XML was designed to describe data or information. HTML was designed to display data or information. XHTML enables web pages themselves to not just display, but to actually be used as data. This enables web pages to easily be converted into multiple types data from full blown HTML documents to stripped down raw feeds. The only thing you have to do differently from HTML is to obey a few more rules that everyone else has to follow and suddenly all of the information on the world wide web is playing nice with one another.
Read further - Syntax ↓
* Syntax
XHTML is a language and thus it has a syntax, meaning it has rules about what are words or "tags" and how to make well formed sentences or "elements". A tag is simply a way of communicating to the browser what to do with something. An element is the tag and the content or instruction, together as one entity.
A tag is written as such
<tag>
An element would be
<tag>content</tag>
Notice the / at the end of the element. This is how you specify the end or close of that element.

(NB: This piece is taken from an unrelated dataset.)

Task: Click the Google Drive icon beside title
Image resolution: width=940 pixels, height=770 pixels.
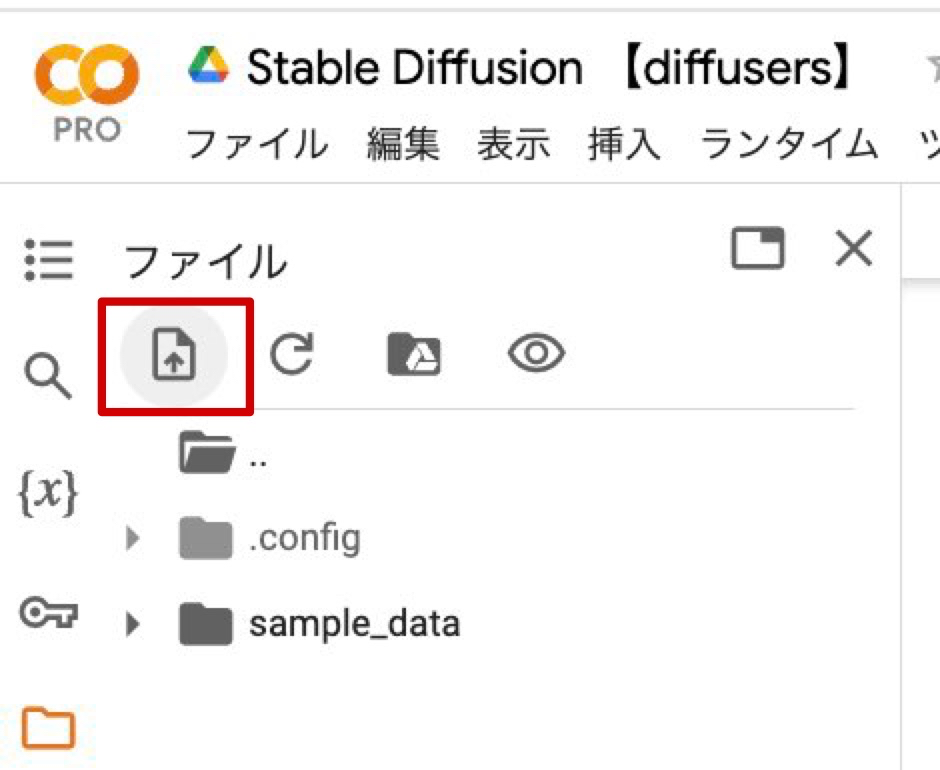Action: (209, 66)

HTML allows for certain tags to remain unclosed meaning that both of these examples are acceptable.
<H1> Header 1
<h1> Header 1 </h1>
XHTML is far more strict however in that the close tags are required, so only that second example would be acceptable. If you notice in that first example I also used a capital 'H'. In XHTML, all tags must be written in lower case but this is not true with HTML.

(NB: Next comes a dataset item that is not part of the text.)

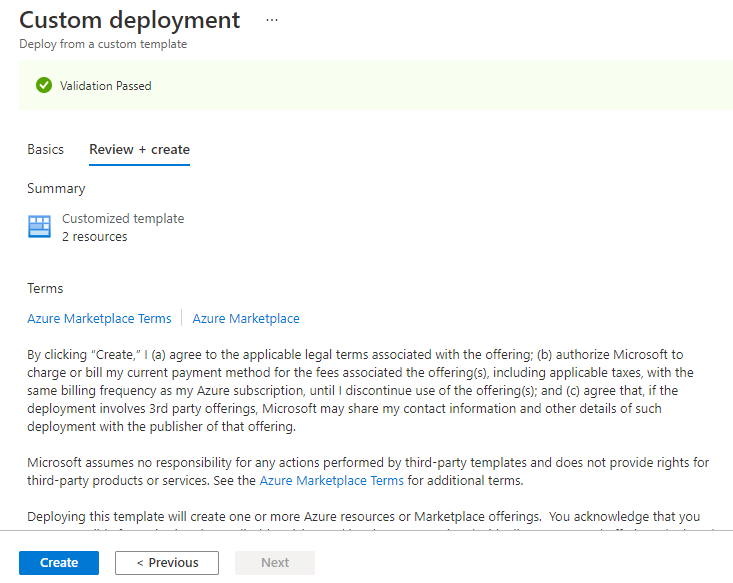This screenshot has width=733, height=583.
Task: Click the Custom deployment page title
Action: tap(130, 20)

In XML tags may be whatever you wish them to be to describe the data. For instance, you could write:
<people>
<person1>sue</person1>
<person2>joe</person2>
</people>
In XHTML, there are only specific tags that can be used, all of which come directly from HTML. Not all of the tags available in HTML are used in XHTML because they have been deemed to be either poorly formed or unnecessary.

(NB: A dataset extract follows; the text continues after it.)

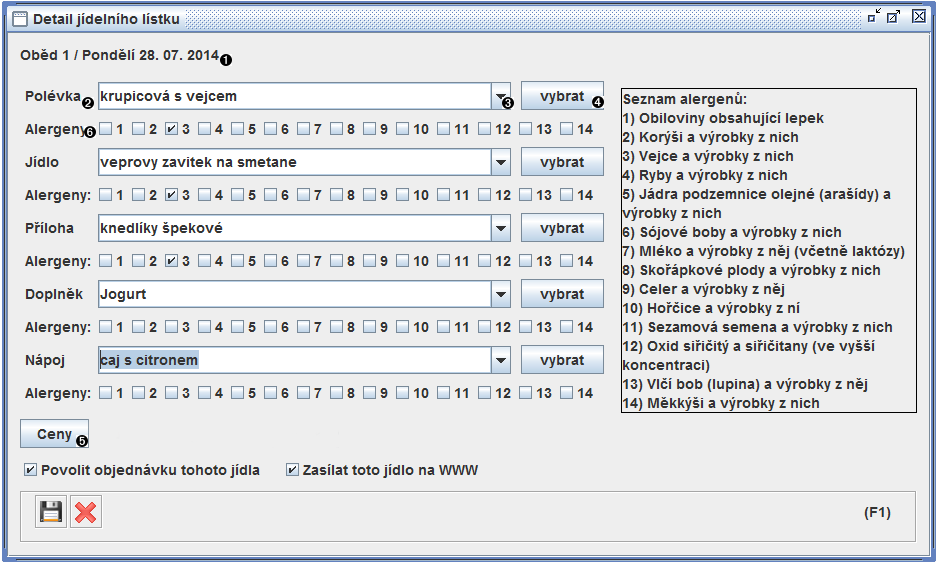
Task: Click the window icon in the title bar
Action: [x=18, y=18]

Read further - Formatting ↓
* Formatting
The basic formatting for both HTML and XHTML documents consists of three tags.
- The <html> tag.
- The <head> tag.
- The <body> tag.
Every document must contain these tags formatted as such.
<html>
Everything in your document must be within the <html> tag.
<head>
Inside the head tag is where you would place any code that you want the browser to load first before moving onto your content. Things like character encoding, javascript, and CSS(Cascading Style Sheets) should be placed here.
</head>
<body>
Inside the <body> tag is where all of the content of your page must go.
</body>
</html>
Doctype Declarations (DTD)
In order for a web browser to display your document the way you intend you must, at the very beginning of your page, tell it how you want it displayed. We do this by telling the browser what kind of document it is with the "<!DOCTYPE>" tag. This tag tells the browser which HTML or XHTML specification the document uses.
Note:The <!DOCTYPE> tag does not have an end tag and is the only tag that can be capitalized.The "<!DOCTYPE>" tag specifies whether or not your page is HTML or XHTML and how well it adheres to the specifications by using one of three methods.
- Strict
- Transitional
- Frameset
HTML
HTML 4.01 specifies three document types: Strict, Transitional, and Frameset
-
HTML Strict DTD
Use this when you want clean markup, free of presentational clutter. Use this together with Cascading Style Sheets (CSS):
<!DOCTYPE HTML PUBLIC "-//W3C//DTD HTML 4.01//EN" "http://www.w3.org/TR/html4/strict.dtd"> -
HTML Transitional DTD
The Transitional DTD includes presentation attributes and elements that W3C expects to move to a style sheet. Use this when you need to use HTML's presentational features because your readers don't have browsers that support Cascading Style Sheets (CSS):
<!DOCTYPE HTML PUBLIC "-//W3C//DTD HTML 4.01 Transitional//EN" "http://www.w3.org/TR/html4/loose.dtd"> -
Frameset DTD
The Frameset DTD should be used for documents with frames. The Frameset DTD is equal to the Transitional DTD except for the frameset element replaces the body element:
<!DOCTYPE HTML PUBLIC "-//W3C//DTD HTML 4.01 Frameset//EN" "http://www.w3.org/TR/html4/frameset.dtd">
XHTML
XHTML 1.0 specifies three XML document types: Strict, Transitional, and Frameset.
XHTML Strict DTD
Use this DTD when you want clean markup, free of presentational clutter. Use this together with Cascading Style Sheets (CSS):
<!DOCTYPE html PUBLIC "-//W3C//DTD XHTML 1.0 Strict//EN" "http://www.w3.org/TR/xhtml1/DTD/xhtml1-strict.dtd">-
XHTML Transitional DTD
Use this DTD when you need to use XHTML's presentational features because your readers don't have browsers that support Cascading Style Sheets (CSS):
<!DOCTYPE html PUBLIC "-//W3C//DTD XHTML 1.0 Transitional//EN" "http://www.w3.org/TR/xhtml1/DTD/xhtml1-transitional.dtd"> -
XHTML Frameset DTD
Use this DTD when you want to use frames!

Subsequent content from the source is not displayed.